Assignment: An exact printout of all the entries is required.

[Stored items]
──────────────────────────────
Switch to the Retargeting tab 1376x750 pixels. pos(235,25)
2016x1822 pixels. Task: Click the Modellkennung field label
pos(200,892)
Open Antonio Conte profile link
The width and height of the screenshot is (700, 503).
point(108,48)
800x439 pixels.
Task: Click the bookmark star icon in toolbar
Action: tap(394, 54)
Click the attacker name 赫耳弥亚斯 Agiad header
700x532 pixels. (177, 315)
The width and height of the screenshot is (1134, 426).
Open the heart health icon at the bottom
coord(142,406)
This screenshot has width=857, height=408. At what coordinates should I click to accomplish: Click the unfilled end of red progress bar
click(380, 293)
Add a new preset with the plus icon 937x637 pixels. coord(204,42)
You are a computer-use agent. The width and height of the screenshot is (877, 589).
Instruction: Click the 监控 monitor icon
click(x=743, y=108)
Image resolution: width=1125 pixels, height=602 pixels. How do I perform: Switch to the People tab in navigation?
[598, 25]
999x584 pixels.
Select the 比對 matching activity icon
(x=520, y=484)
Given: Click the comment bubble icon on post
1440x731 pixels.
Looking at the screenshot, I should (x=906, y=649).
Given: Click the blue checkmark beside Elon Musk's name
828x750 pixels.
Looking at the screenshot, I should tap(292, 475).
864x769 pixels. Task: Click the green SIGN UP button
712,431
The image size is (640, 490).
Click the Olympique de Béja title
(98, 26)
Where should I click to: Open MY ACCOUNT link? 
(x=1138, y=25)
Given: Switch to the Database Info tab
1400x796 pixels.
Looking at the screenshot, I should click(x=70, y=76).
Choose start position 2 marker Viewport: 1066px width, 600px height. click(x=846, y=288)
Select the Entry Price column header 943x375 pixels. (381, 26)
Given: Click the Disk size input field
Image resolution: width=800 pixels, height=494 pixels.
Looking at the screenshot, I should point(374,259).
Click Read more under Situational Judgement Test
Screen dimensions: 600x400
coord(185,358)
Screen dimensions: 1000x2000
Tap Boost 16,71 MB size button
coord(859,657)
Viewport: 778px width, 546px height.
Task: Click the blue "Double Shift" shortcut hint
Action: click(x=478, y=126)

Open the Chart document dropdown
──────────────────────────────
Solved problem:
Switch to the Retargeting tab 1376x750 pixels. pos(235,25)
2016x1822 pixels. Task: Click the Modellkennung field label
pos(200,892)
Open Antonio Conte profile link
The width and height of the screenshot is (700, 503).
point(108,48)
800x439 pixels.
Task: Click the bookmark star icon in toolbar
Action: tap(394, 54)
Click the attacker name 赫耳弥亚斯 Agiad header
700x532 pixels. (177, 315)
The width and height of the screenshot is (1134, 426).
Open the heart health icon at the bottom
coord(142,406)
This screenshot has width=857, height=408. At what coordinates should I click to accomplish: Click the unfilled end of red progress bar
click(380, 293)
Add a new preset with the plus icon 937x637 pixels. coord(204,42)
You are a computer-use agent. The width and height of the screenshot is (877, 589).
Instruction: Click the 监控 monitor icon
click(x=743, y=108)
Image resolution: width=1125 pixels, height=602 pixels. How do I perform: Switch to the People tab in navigation?
[598, 25]
999x584 pixels.
Select the 比對 matching activity icon
(x=520, y=484)
Given: Click the comment bubble icon on post
1440x731 pixels.
Looking at the screenshot, I should (x=906, y=649).
Given: Click the blue checkmark beside Elon Musk's name
828x750 pixels.
Looking at the screenshot, I should tap(292, 475).
864x769 pixels. Task: Click the green SIGN UP button
712,431
The image size is (640, 490).
Click the Olympique de Béja title
(98, 26)
Where should I click to: Open MY ACCOUNT link? 
(x=1138, y=25)
Given: Switch to the Database Info tab
1400x796 pixels.
Looking at the screenshot, I should click(x=70, y=76).
Choose start position 2 marker Viewport: 1066px width, 600px height. click(x=846, y=288)
Select the Entry Price column header 943x375 pixels. (381, 26)
Given: Click the Disk size input field
Image resolution: width=800 pixels, height=494 pixels.
Looking at the screenshot, I should point(374,259).
Click Read more under Situational Judgement Test
Screen dimensions: 600x400
coord(185,358)
Screen dimensions: 1000x2000
Tap Boost 16,71 MB size button
coord(859,657)
Viewport: 778px width, 546px height.
Task: Click the blue "Double Shift" shortcut hint
Action: click(x=478, y=126)

Open the Chart document dropdown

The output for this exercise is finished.